细菌在逆境条件下可进入活的非可培养（VBNC）状态，该状态的细菌用常规培养方法检测不到，但在适宜条件下能复苏，因此对食品安全构成潜在威胁。作为新兴非热杀菌技术，高压二氧化碳（HPCD）能有效杀死食品中微生物，保留食品品质。申请人在前期研究中发现HPCD能诱导Escherichia coli O157:H7进入VBNC状态，但其分子形成机制仍不清楚。针对该问题，以缺失stx志贺毒素基因的E. coli O157:H7为目标菌，采用转录组和蛋白组学方法分析VBNC状态细胞中的差异表达基因和蛋白，并构建突变体对关键差异表达基因和蛋白进行功能验证，同时结合对细胞壁关键组分的分析，揭示HPCD诱导E. coli O157:H7形成VBNC状态的分子机制。该研究可为优化HPCD加工工艺及保证食品安全奠定理论基础。

Bacteria can enter into a viable but nonculturable (VBNC) state in some adverse conditions. Although VBNC cells remain viable, they cannot be detected by traditional culture methods, and under suitable conditions they can resuscitate to culturable state, which make VBNC cells pose a potential risk to food safety.
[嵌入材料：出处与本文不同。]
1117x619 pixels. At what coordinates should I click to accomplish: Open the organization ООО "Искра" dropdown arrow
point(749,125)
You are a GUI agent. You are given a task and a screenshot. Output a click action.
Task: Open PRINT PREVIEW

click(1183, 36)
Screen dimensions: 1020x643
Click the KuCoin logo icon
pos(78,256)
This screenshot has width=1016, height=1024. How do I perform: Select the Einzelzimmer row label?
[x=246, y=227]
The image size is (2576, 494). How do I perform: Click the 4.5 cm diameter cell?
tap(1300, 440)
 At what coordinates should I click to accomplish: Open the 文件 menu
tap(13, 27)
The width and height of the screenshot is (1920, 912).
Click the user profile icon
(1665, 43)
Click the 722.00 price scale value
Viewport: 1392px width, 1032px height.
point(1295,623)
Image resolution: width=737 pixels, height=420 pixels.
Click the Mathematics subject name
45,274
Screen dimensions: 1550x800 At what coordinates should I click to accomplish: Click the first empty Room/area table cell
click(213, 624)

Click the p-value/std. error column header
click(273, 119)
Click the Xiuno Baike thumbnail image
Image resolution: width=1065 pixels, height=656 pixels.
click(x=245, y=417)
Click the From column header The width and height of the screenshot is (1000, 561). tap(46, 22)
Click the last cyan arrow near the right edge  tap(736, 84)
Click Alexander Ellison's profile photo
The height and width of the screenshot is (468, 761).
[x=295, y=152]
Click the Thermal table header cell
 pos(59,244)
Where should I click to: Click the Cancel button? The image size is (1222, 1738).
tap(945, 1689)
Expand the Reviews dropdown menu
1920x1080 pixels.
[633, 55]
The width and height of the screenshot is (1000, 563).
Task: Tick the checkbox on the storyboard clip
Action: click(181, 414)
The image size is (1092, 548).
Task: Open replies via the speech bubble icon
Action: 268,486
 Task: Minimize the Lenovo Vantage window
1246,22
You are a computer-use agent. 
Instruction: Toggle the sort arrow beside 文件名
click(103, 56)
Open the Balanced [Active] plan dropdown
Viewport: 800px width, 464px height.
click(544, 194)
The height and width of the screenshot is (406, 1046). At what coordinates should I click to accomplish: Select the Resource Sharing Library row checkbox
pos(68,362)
High pressure carbon dioxide (HPCD), one of the most promising non-thermal processing technologies, can kill microorganisms in food and retain food quality. However, we reported for the first time that HPCD could induce Escherichia coli O157:H7, a foodborne pathogen, to form the VBNC state, but the molecular mechanism of VBNC state of E. coli O157:H7 induced by HPCD is still not clarified. For solving this scientific problem, VBNC E. coli O157:H7 cells, having a mutation in stx gene, induced by HPCD is chosen as the research object, and the molecular mechanism of VBNC state induced by HPCD will be clarified through analyzing differentially expressed genes and proteins in VBNC cells using transcriptomics and proteomics methods, and constructing mutants to verify the function of some key differentially expressed genes and proteins, and combining with the cell wall key component analysis. This research will provide theoretical foundation for optimizing HPCD processing and ensuring food safety.